Are you confident that a single line of your input file comprehensively demonstrates the entire file structure ?
Are there specific reason(s) why the 'shell' must be used, if so, please elaborate and specify which shell .
Please take the time to use MARKDOWN tags when posting code/data.
Thks
Perhaps you can formulate a rule?
Like "delete all dd/mm/yy dates".
You seem to have a pattern of month/day/year (only 2 digits) white space int1,int2,int3,int4,int5 white space repeat one time (end of line?). This pattern can be matched and the desired output created with a sed substitution command.
I recommend redirecting output to a new file rather than in-place substitution because a mistake (or unclean data) could fatally destroy your input file.
If the data file is clean and the fields you want are always in column 2 and 4, awk would be a one-liner.
The following sed deletes the dd/dd/dd strings and their trailing space:
sed 's#\<[[:digit:]]\{2\}/[[:digit:]]\{2\}/[[:digit:]]\{2\}\> *##g' inputfile
And the remaining separating space can be substituted by a newline:
#!/bin/sh
sed 's#\<[[:digit:]]\{2\}/[[:digit:]]\{2\}/[[:digit:]]\{2\}\> *##g; s# *#\
#g' inputfile
(There must really be a new line in order to print a newline.)

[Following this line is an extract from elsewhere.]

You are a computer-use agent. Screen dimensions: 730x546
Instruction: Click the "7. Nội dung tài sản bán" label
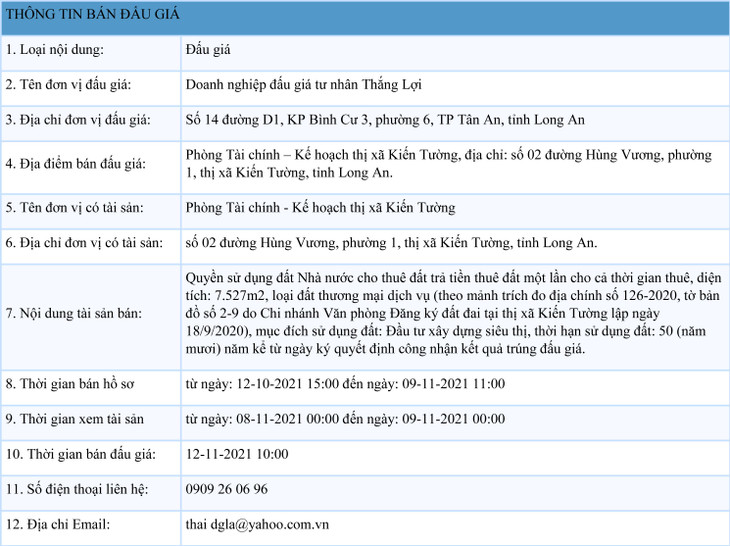(x=74, y=314)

The same with pure bash builtins:
#!/bin/bash
ddpat="[[:digit:]][[:digit:]]"; dtpat="$ddpat/$ddpat/$ddpat"
while read -ra words
do
for w in "${words[@]}"
do
if [[ $w != $dtpat ]]
then
echo "$w"
fi
done
done < inputfile
cut -c10-23,33-46 file-in | tr ' ' '\n' > file-out
There does not seem to be a need to use patterns to identify the fields. Just use awk to print the even-numbered fields.
awk '{ print $2; print $4; }'
Or for the general case where the fields in a row come in pairs, but the number of pairs varies:
awk '{ for (f = 2; f <= NF; f += 2) print $(f); }'
If you really need to specifically eliminate the dates, and the columns are not exactly paired, use the simplest pattern that does the job.
If there are always at least two number values (so there will be a comma).
awk '{ for (f = 1; f <= NF; ++f) if (index ($(f), ",")) print $(f); }'
Or if dates will always have a /:
awk '{ for (f = 1; f <= NF; ++f) if (! index ($(f), "/")) print $(f); }'
You can try using regex to replace dates with new line on your data. following command can be used:
sed -i 's/([0-9]+(/[0-9]+)+)/\n/g' <filename>
make sure to edit filename in the above command.
Ok, this might be TOO simple, but you could try something like ths:
grep -Eo '[0-9],[0-9,]*' file.txt